Uma passagem do Evangelho, relata Giulia, “me golpeava e me vinha muitas vezes à mente. Jesus, falando aos escribas e fariseus, usava palavras duras: Ele os chamava de ‘sepulcros caiados’. Eu sentia sobre mim o peso dessas palavras. E, mais do que a mim, as imputava ao lobo, que eu considerava hipócrita: bonito por fora e podre por dentro. Eu também – mas como consequência. Eu estava suja, sim, mas por causa dele”.

Nos momentos mais difíceis, relembra ela, “eu sempre me agarrava ao Senhor e pedia ajuda. E Ele ajudava. Às vezes, quando estava na cama com o lobo, eu rezava e dizia para mim mesma: ‘Posso ter dito sim a ele, mas nunca vou ser realmente dele; só de Deus’. De corpo eu estava lá, mas de alma e mente me lançava a Deus. E quando me sentia emocionalmente distante, eu repetia para mim mesma: ‘Tudo isso vai logo terminar’. Felizmente, o Senhor, que não desistia de mim, me impediu sempre de ceder”.

No terceiro ano da faculdade, os encontros foram ficando cada vez mais esporádicos. Continuavam os pedidos de relações sexuais. Continuava também o “não”. Um dia, de repente, veio a notícia de que o lobo seria transferido para outra paróquia de Milão. Depois de sete longos anos, aquele vínculo forçoso e forçado finalmente seria rompido.

O convento

Giulia quis recomeçar a vida com… Deus. Com Aquele por quem nunca tinha se sentido abandonada, nem sequer quando estava perdida no túnel sem luz com o lobo.

“A minha vida começou a caminhar. Sou agora uma mulher madura, consagrada a Deus, com serviço apostólico e com trabalho profissional. Já lá pelos 20 anos eu me perguntava sobre a minha vocação e pedia ao Senhor que me fizesse entender o que Ele queria de mim, como e onde eu devia empenhar a minha vida. Um dia, anos depois, encontrei a coragem de ir sozinha, durante uma semana, fazer retiro e rezar num convento de clausura”.

O discernimento

Foram aqueles dias de oração que marcaram o ponto de virada. Giulia começou o seu processo de discernimento e formação, foi se aprofundando na espiritualidade e, algum tempo depois, entrou no noviciado. Foi quando achou as forças para confiar a uma freira, pela primeira vez, a sua história de abusos. Aos poucos, foi retomando a vida nas próprias mãos. O cotidiano na congregação e a presença de Jesus ao seu lado floresciam como um novo caminho.

Jesus e Francisco

Depois do abuso sofrido, “nada é como antes”. Mas Giulia encontrou dois guias espirituais com quem pretende trilhar a sua nova estrada: Jesus e o papa Francisco.

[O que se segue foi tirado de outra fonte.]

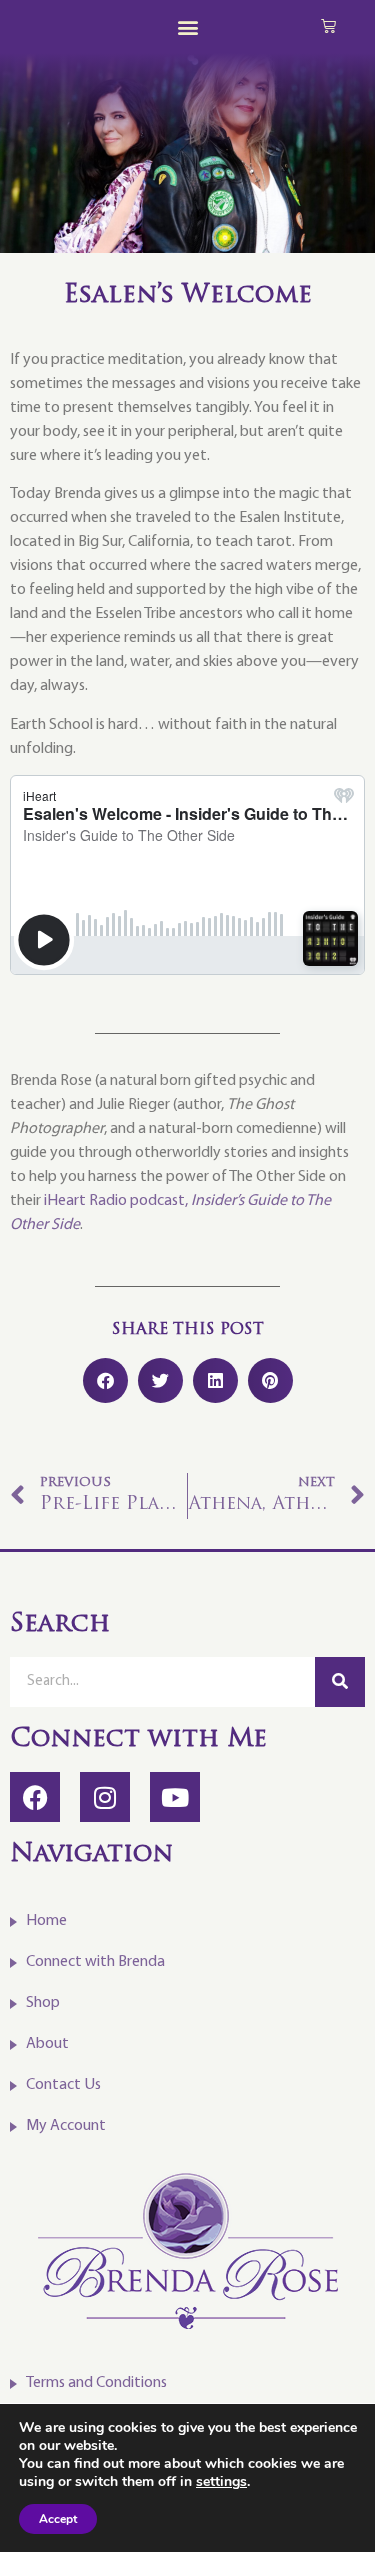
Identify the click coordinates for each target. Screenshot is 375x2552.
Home (46, 1921)
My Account (66, 2126)
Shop (43, 2003)
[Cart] (328, 25)
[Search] (340, 1682)
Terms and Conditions (96, 2383)
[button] (187, 26)
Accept (58, 2519)
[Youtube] (175, 1797)
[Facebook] (35, 1797)
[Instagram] (105, 1797)
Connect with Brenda (95, 1962)
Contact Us (63, 2085)
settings (221, 2482)
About (47, 2044)
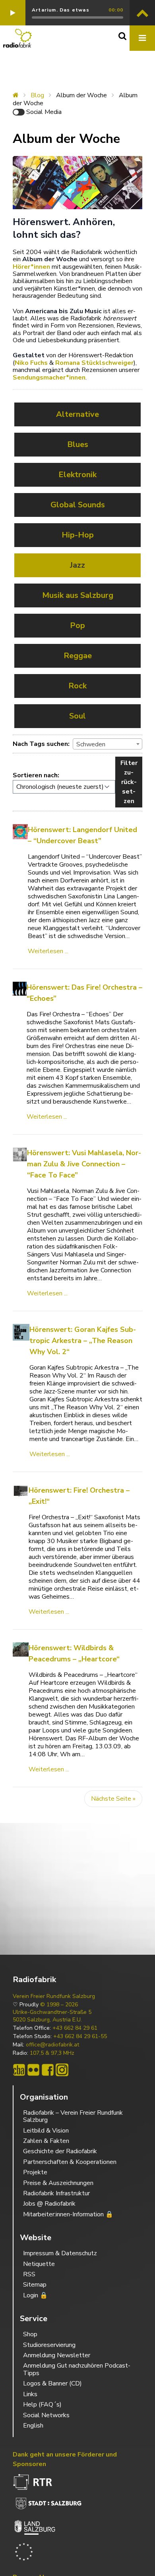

“Encontro no papa um estilo sóbrio, simples e profundo ao mesmo tempo, a capacidade de criar uma ponte entre a Palavra Eterna e a vida de todos os dias; suas palavras são compreensíveis para todos, crentes e laicos”.

A reconciliação com o próprio corpo

“Durante mais de trinta anos, o meu corpo – nem belo nem feio – tinha ficado como sepultado em vida: eu o considerava um acessório, não uma parte da minha identidade. Mas comecei a me reapropriar dele, a redescobrir em mim a feminilidade, a limpa dimensão da sexualidade”.

Aquela menina, que sempre tinha amado o Senhor e que escolheu consagrar-se completamente a Ele, voltou finalmente a amar também a si mesma, com a pureza libertadora que brota do amor a Deus.